The pastor had chosen the text of Titus 3, which contains a beautiful baptismal passage: ‘He saved us, not because of works done by us in righteousness, but according to his own mercy, by the washing of regeneration and renewal of the Holy Spirit, whom he poured out on us richly through Jesus Christ our Savior, so that being justified by his grace we might become heirs according to the hope of eternal life.’

The pastor started his homily by drawing a portrait of a rather Bunyanesque flat character, which, if actually from Bunyan, would have been called ‘Mr. Righteous-by-Works’. He lived an outwardly decent life, paid tithes (I don’t think anyone in the Reformed church pays tithes), and was praised in the community.
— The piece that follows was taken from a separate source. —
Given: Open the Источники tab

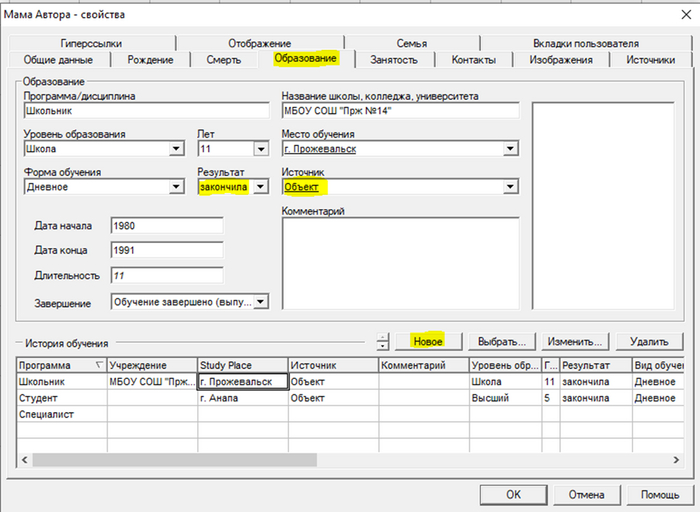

He was satisfied with himself until he discovered that, for all his good appearance, he was ‘an abomination unto God.’

Just like that.

The pastor came back to this theme multiple times, saying that God has a ‘disgust of man’. It would be wrong to say that it was the main thought, but I do not recall there being much of a counterweight anywhere to soften this rather distressing thought. At least it was distressing to me; presumably it was received by the general audience as a truism, a simple fact of divine life. Presumably I have received similar thoughts similarly. This was the first time it really bothered me. I saw many familiar faces in church who awakened affection in me; I rather doubted that Love Himself would get from them the urgent desire to vomit.
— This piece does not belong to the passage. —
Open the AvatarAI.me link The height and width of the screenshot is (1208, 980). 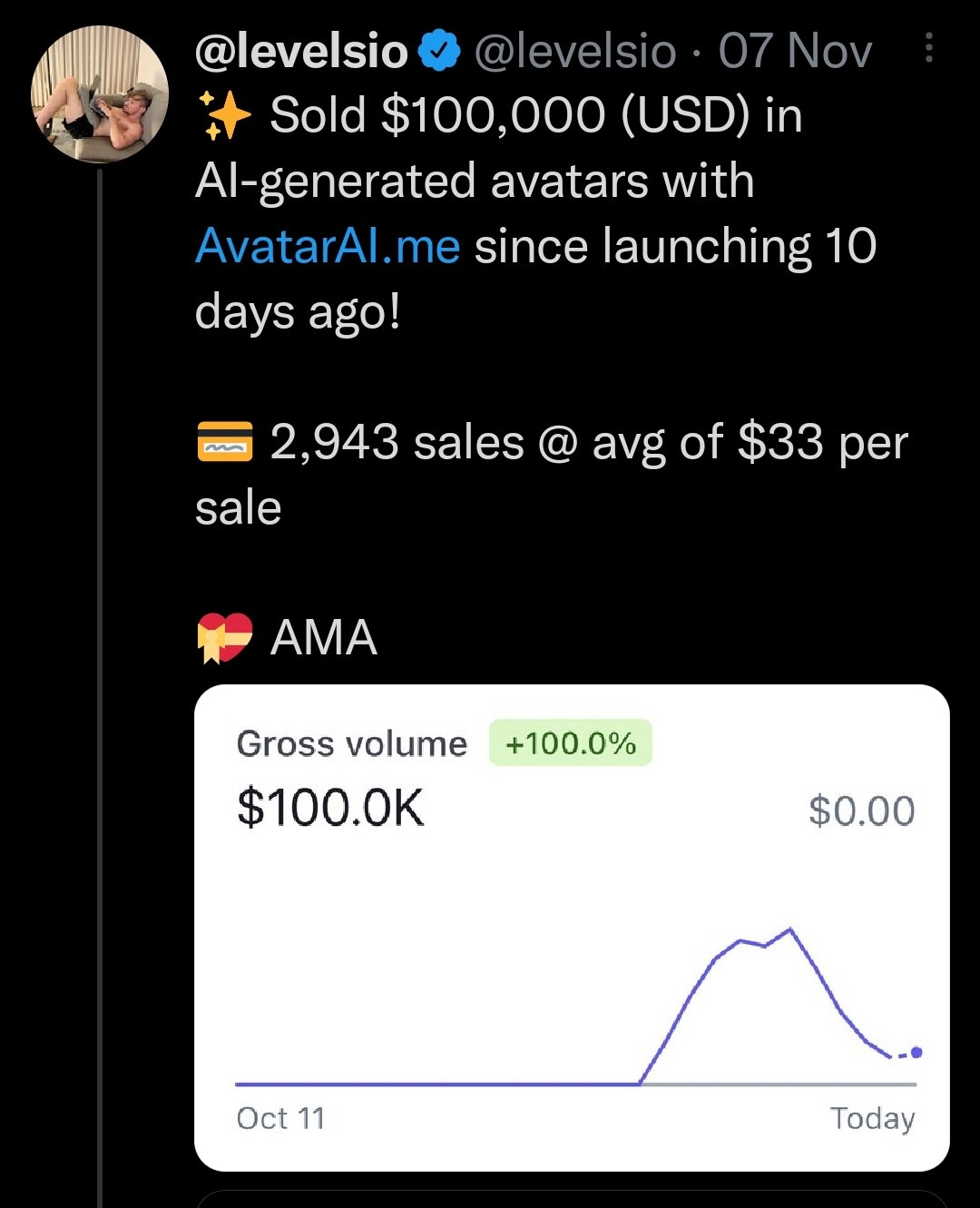point(328,246)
The pastor described the inner life of someone truly converted, who apparently wondered things like ‘Would He still show regard for a dead dog such as I?’ That did not seem a particularly Dutch thought, so I looked it up. It occurs in 2 Samuel 9, after the death of King Saul and his sons. David has risen to power and summoned Saul’s crippled grandson, Mephibosheth. The grandson has good reason to be scared; dynastic changes are messy affairs and tend to end badly for the dispossessed. So he humbly introduces himself to David as ‘your servant’. He only calls himself a ‘dead dog’ after David has told him, ‘Do not fear, for I will show you kindness for the sake of your father Jonathan, and I will restore to you all the land of Saul your father, and you shall eat at my table always.’ So he abases himself (in colourful oriental fashion) with intense grateful relief.

The intense relief was rather lacking in the sermon. Even the text from Titus, ‘But when the goodness and loving kindness of God our Savior appeared, he saved us … through the washing of regeneration’ was telescoped as follows (and I quote): ‘But … He … there is a possibility, brethren!’ Towards the end of the homily the pastor explicitly claimed, contrary to all patristic testimony, that the ‘washing of regeneration’ was not the water of Baptism. And he made a small excursion into Titus 2, ‘For the grace of God has appeared, bringing salvation for all people’, but only to point out that the classical Reformed annotations taught that this meant ‘all kinds of people’, not ‘all’, not at all.

So I left the service with a simmering indignation at the irresponsible use of Scripture and (for the first time) the nagging doubt if the pastor’s disgusted God was the same as mine. And a glance at the thermometer hanging there, which indicated that the inside temperature was 23.8°C, or 74.8°F.